>>>>

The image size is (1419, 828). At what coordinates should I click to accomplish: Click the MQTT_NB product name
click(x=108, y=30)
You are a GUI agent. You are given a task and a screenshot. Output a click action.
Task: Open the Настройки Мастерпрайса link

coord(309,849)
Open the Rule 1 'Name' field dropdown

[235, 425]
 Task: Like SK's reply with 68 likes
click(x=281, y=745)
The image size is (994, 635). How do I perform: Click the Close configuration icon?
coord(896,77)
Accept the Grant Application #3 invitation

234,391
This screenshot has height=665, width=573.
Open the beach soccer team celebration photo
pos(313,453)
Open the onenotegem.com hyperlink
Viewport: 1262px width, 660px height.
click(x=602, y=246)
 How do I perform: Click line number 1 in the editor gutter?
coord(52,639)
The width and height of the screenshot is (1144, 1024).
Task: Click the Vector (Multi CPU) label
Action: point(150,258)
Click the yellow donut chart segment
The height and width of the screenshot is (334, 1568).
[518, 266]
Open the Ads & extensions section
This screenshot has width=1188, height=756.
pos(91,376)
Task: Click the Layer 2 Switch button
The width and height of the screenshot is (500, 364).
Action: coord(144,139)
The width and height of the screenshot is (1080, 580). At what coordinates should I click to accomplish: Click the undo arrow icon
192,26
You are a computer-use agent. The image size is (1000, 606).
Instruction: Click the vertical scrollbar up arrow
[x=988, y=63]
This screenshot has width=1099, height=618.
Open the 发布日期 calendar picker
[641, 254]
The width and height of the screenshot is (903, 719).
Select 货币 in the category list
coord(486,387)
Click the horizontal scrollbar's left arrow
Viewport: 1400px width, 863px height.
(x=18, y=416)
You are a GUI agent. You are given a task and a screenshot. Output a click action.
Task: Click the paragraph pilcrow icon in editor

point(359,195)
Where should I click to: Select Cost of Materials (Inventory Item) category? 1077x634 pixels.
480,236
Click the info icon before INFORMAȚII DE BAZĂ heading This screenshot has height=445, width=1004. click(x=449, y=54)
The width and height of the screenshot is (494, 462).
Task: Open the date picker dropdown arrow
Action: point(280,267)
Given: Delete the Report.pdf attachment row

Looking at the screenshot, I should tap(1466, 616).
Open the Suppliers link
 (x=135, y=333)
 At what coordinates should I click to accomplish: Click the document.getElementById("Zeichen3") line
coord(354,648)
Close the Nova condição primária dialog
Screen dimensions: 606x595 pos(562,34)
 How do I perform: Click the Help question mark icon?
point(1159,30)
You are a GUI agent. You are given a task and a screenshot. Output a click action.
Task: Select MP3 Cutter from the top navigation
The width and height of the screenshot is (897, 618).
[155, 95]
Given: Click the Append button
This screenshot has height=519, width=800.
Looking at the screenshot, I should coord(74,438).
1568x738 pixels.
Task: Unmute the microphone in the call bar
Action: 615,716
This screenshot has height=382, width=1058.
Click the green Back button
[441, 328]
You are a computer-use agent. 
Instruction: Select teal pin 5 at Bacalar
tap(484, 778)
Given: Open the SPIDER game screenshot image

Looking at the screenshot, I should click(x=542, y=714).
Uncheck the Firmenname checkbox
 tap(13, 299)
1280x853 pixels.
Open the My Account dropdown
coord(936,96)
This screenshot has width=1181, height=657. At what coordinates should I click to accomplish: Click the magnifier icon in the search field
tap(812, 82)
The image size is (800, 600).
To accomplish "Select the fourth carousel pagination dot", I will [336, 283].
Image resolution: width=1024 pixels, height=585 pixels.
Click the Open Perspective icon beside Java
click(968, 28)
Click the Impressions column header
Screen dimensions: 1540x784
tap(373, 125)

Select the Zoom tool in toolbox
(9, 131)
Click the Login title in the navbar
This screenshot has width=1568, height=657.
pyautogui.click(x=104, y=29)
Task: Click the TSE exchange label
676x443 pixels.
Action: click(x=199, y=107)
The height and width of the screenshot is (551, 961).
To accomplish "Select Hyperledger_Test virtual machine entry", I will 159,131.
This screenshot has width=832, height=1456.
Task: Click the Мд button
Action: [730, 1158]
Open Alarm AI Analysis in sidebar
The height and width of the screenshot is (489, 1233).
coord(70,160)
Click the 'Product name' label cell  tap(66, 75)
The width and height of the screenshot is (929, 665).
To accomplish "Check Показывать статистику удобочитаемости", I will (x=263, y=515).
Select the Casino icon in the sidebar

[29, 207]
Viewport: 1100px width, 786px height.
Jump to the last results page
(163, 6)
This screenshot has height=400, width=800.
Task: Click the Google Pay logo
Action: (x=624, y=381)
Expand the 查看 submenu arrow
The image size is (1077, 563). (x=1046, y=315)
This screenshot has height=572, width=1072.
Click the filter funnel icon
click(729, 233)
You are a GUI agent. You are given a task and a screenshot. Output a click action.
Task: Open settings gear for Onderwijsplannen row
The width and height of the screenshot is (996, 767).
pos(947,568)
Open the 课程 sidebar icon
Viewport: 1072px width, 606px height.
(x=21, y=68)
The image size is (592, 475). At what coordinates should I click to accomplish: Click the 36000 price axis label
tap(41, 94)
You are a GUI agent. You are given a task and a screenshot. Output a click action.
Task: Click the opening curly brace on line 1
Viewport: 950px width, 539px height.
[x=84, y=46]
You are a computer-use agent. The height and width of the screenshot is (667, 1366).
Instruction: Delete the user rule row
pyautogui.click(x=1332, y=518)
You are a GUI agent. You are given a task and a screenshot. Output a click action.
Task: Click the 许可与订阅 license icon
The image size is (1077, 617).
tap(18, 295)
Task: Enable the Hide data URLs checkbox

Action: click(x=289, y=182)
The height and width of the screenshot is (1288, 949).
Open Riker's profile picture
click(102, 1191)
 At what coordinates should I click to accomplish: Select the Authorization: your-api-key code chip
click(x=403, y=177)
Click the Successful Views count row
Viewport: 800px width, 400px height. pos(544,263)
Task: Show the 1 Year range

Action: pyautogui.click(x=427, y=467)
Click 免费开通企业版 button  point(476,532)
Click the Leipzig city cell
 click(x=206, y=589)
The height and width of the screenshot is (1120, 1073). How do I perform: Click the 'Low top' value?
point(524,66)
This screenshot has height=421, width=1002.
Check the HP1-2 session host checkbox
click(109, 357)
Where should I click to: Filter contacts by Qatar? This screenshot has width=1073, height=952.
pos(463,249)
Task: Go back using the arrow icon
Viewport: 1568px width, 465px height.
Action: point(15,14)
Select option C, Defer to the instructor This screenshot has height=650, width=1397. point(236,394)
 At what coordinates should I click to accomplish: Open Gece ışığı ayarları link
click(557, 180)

<<<<

**Your instructions:**
Lines of the material that contain the word "computer" are to be gathered.

**Response:**
You are a computer-use agent. The image size is (1000, 606).
You are a computer-use agent. 
You are a computer-use agent. The height and width of the screenshot is (667, 1366).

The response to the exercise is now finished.